Pengacara milenial ini menjelaskan bahwa dirinya tidak hanya terlibat secara emosional saja terkait maraknya TKA di Sulawesi Tengah, khususnya Morowali. Dirinya mengaku juga terlibat secara langsung urusan TKA Cina di Morowali. Agus mengaku pernah bertindak sebagai pengacara tenaga kerja pribumi terkait kesenjangan upah pekerja.
“Waktu tenaga kerja asing masuk ke Morowali, saya yang lebih dahulu keberatan.

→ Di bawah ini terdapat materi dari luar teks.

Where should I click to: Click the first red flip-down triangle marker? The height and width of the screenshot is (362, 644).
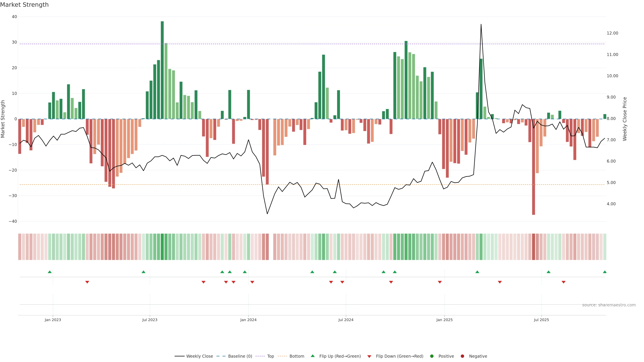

Terutama pada masalah penentuan perbedaan upah minimum pekerja. Pekerja asing sekitar 15 juta, sedangkan untuk pribumi kisaran 4 sampai 5 juta. Perusahaan asing namanya PT Indonesia Morowali Industrial Park (IMIP-red),” tutur Agus Flores.

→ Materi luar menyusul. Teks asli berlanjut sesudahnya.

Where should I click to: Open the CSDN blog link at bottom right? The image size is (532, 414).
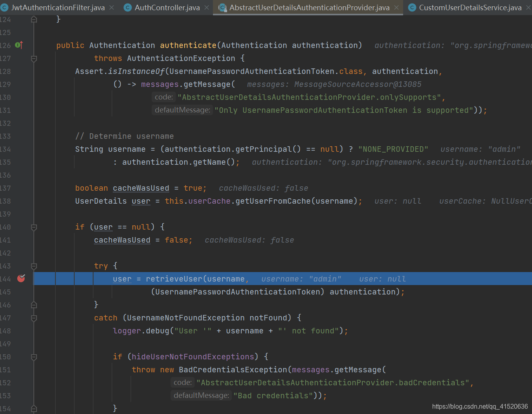(479, 407)
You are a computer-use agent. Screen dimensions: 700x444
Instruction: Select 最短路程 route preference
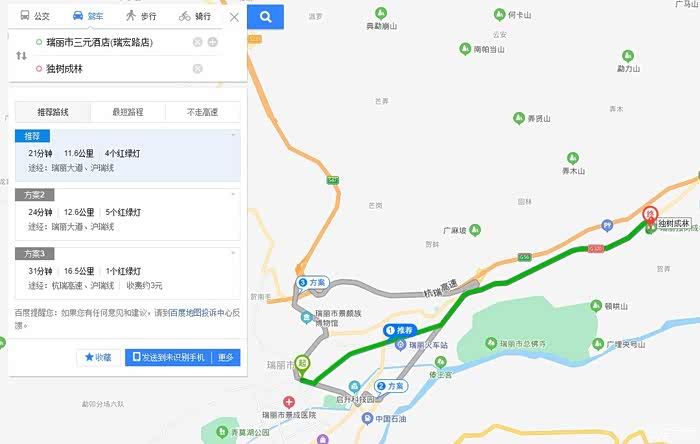pos(128,112)
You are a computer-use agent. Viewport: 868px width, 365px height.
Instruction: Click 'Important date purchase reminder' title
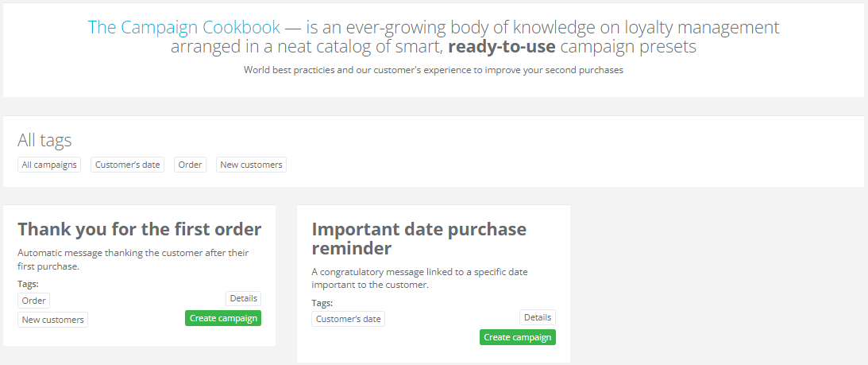419,239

Saat itu Agus Flores mendapat keluhan bahwa perbedaan upah antara tenaga lokal dengan TKA yang hampir semuanya berasal dari Cina ini berbeda jauh. Ia pun mengupayakan untuk menaikkan upah tenaga kerja pribumi.
“Pada saat itu muncul diskriminasi upah TKA lebih tinggi daripada tenaga lokal. Itu yang saya perjuangkan ke Pak Jokowi kemarin. Akhirnya dinaikkan lah upah tenaga lokal. Naik sampai kisaran 10 juta,” tutur Agus Flores.
Ia tidak menampik jika pada awalnya keberadaan TKA Cina dibutuhkan di Morowali. Ia bisa menerima pernyataan CEO PT IMIP, Alexander Barus di beberapa media massa tentang alasan penggunaan TKA. Seperti yang dikutip dari tribuntimur.com (7 Agustus 2018), Alexander Barus mengatakan penggunaan TKA karena sebagian besar bekerja di bidang konstruksi. Pekerjaan yang masih kurang bisa dikerjakan sendiri oleh tenaga kerja lokal.
“Memang ada beberapa yang hanya sedikit diisi oleh pekerja dari Tiongkok, kalau PLTU atau power plant kita tak perlu bergantung banyak ke mereka. Tapi begini, kalau beli AC yang pasang siapa, yah mereka kan, gak mungkin pasang sendiri. Tapi dalam proses pemasangan ini banyak karyawan kita yang harus bersaing,” kata Alexander Barus.
Alexander Barus juga mengatakan, terdapat perbedaan antara tenaga kerja lokal dangan asing, khususnya terkait etos kerja. Dimana TKA dinilai memiliki etos kerja lebih baik, meski fasilitas yang diterima dari perusahaan sama dengan yang diterima tenaga kerja lokal.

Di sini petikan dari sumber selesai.